Des années plus tard, une autre expérience a exercé sur ma vie intérieure une influence profonde. J’étais ce jour-là particulièrement déprimé, tout semblait décidément vouloir aller de travers. Je traversais le pont d’Austerlitz à pied, comme tous les jours à cette époque, c’était une belle journée d’été, le soleil, haut dans le ciel à cette heure du jour, faisait miroiter dans l’eau du fleuve ses reflets comme autant de diamants étincelants. J’observais ce phénomène, touché par la beauté simple du spectacle quand, tout d’un coup, une joie immense m’envahit, j’étais littéralement inondé de joie, de lumière, d’amour et de paix intérieure. J’étais absolument sidéré par la force et la soudaineté du changement opéré en moi. Je me sentais libre comme jamais je ne l’avais été, une joie profonde dansait en moi comme une flamme, dans ma poitrine. J’avais déposé mon fardeau, l’ego semblait s’être envolé, avait-il jamais existé ? Je continuais ma route, émerveillé, dans un état d’exaltation inouï. Le monde extérieur également était comme transfiguré, baignant dans une lumière dorée. Tout semblait alors si simple, si beau, si plein de grâce. Cet état s’est maintenu au moins une heure, s’estompant progressivement. Il s’est répété plusieurs fois les jours suivants, me prenant toujours par surprise, comme par jeu, cherchant à m’enseigner quelque chose.
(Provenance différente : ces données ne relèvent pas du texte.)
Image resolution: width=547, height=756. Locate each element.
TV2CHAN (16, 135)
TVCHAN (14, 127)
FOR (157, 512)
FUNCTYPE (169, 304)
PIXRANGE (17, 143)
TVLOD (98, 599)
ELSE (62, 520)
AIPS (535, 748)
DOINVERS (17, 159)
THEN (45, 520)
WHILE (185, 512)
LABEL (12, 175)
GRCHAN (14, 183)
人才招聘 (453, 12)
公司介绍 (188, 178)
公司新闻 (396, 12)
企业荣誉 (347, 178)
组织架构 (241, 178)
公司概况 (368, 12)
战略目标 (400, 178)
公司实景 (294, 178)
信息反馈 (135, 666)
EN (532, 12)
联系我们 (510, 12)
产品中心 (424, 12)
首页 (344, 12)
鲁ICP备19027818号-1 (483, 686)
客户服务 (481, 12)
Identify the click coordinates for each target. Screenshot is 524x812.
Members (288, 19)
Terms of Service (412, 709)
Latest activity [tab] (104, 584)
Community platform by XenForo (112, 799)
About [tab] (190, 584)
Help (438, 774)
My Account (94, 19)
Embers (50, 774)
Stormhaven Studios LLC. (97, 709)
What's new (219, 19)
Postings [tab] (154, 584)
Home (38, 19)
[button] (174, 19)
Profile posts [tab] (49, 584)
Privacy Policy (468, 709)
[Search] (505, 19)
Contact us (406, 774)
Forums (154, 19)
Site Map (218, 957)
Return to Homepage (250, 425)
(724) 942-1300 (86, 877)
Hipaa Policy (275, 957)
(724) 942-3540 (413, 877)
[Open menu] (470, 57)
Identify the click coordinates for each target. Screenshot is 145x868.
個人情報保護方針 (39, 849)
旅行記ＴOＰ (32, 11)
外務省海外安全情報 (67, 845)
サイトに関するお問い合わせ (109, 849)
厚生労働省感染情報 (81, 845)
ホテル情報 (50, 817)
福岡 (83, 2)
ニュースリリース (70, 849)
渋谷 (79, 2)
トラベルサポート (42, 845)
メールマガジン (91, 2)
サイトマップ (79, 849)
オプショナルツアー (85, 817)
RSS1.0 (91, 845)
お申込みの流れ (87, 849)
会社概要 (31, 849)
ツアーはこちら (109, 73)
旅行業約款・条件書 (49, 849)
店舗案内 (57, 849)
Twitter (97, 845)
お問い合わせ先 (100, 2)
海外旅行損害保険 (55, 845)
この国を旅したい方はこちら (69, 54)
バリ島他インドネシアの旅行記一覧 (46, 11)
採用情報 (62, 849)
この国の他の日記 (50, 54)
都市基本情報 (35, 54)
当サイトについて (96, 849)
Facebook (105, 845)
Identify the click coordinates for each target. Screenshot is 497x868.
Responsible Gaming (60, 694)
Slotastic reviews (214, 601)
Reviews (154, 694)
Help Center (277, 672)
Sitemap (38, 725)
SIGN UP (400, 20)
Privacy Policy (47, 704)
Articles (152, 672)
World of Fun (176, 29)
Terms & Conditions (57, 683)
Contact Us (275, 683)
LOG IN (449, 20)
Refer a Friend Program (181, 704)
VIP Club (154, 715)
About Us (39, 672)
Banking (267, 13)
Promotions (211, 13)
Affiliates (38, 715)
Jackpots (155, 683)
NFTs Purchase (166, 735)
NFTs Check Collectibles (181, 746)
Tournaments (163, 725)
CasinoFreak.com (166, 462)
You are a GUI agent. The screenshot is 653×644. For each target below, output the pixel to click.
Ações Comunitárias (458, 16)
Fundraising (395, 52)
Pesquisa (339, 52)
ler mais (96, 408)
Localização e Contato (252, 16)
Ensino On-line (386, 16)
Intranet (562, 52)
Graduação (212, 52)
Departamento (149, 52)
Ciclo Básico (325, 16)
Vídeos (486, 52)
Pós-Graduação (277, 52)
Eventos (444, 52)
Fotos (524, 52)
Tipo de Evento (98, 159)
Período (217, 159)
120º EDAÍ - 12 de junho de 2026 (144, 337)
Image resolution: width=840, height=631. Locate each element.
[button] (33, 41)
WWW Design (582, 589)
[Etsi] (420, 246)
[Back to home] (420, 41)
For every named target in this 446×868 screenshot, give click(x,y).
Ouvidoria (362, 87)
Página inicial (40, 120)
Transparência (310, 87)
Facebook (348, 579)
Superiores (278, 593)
Environ un an plus tard, une rencontre allait me mettre un peu plus sur la voie. Un grand maître tibétain, le Karmapa (pas le Karmapa actuel, mais son prédécesseur) venait à Paris pour une cérémonie. J’avais déjà lu le Livre des morts tibétain et d’autres ouvrages sur le bouddhisme, l’hindouisme, le yoga… Nous en discutions avec passion entre amis. J’étais très exalté, toutes ces lectures et ces expériences que j’avais vécues m’étaient quelque peu montées à la tête… Je ne réalisais pas à cette époque les risques d’une pratique spirituelle solitaire. L’ego ne lâche pas prise facilement et, insidieusement, récupère à son compte ces expériences et s’en glorifie. Il m’a fallu des années pour le voir clairement.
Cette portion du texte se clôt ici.